Neither the Interior Department nor the White House has seen fit to release to the public the recommendations regarding the public land protected by those monuments.
Thanks to reporting by The Washington Post, citing sources who have seen Zinke’s recommendations, we know that the Interior secretary is recommending reductions in the Cascade-Siskiyou in Southern Oregon and Northern California and at least two others — Bear’s Ears and Grand Staircase Escalante in Utah. We don’t know how extensive those reductions might be.
President Bill Clinton established the Cascade-Siskiyou National Monument to protect the unique biodiversity found where three mountain ranges intersect. Early this year, President Barack Obama expanded the monument boundaries in response to concerns from scientists that the original boundaries were not large enough to preserve the connectivity between species habitats.
What Trump will do with the recommendations also remains unknown. What is certain is that any action to shrink monuments will be challenged and ultimately decided in the courts.
Presidents have the power under the Antiquities Act of 1906 to create national monuments. In a limited number of cases, none of them in recent years, presidents have altered the boundaries of existing monuments, but none of those actions were challenged in court. Congress clearly has the power to change public land uses and alter monuments, but legal experts disagree on whether a president has the power to undo a designation implemented by a predecessor.
Oregon Attorney General Ellen Rosenblum already has said the state will challenge any attempt to reduce the Cascade-Siskiyou monument. Supporters of the Utah monuments are likely to challenge any changes to those as well.
The Cascade-Siskiyou already faces a court challenge to the expansion decreed by President Obama in January.
Timber industry representatives and Oregon counties that historically have received a share of timber revenue from former Oregon &California railroad lands have sued, claiming the Antiquities Act cannot supersede the O&C Act, in which Congress ordered that O&C lands managed for timber production.
Both the original monument and the expansion include some O&C land.

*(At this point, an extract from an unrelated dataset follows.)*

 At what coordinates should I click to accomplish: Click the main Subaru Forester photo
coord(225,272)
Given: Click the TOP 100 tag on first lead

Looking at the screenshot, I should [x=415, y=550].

The monument enjoys widespread support from Oregon’s two U.S. senators, the governor and many state residents. U.S. Rep. Greg Walden and local county commissioners opposed its creation and expansion, and ranchers, hunters and timber industry supporters argue the monument limits public use of the land.
Opponents have said the monument was expanded without adequate public involvement. But Zinke’s refusal to release his recommendations prevents the public from evaluating them.
If Zinke believes the monument designation didn’t serve the public interest, he should be willing to have a public discussion about that. And he and President Trump should prepare for a lengthy court battle, because that is where the future of the monument ultimately will be decided.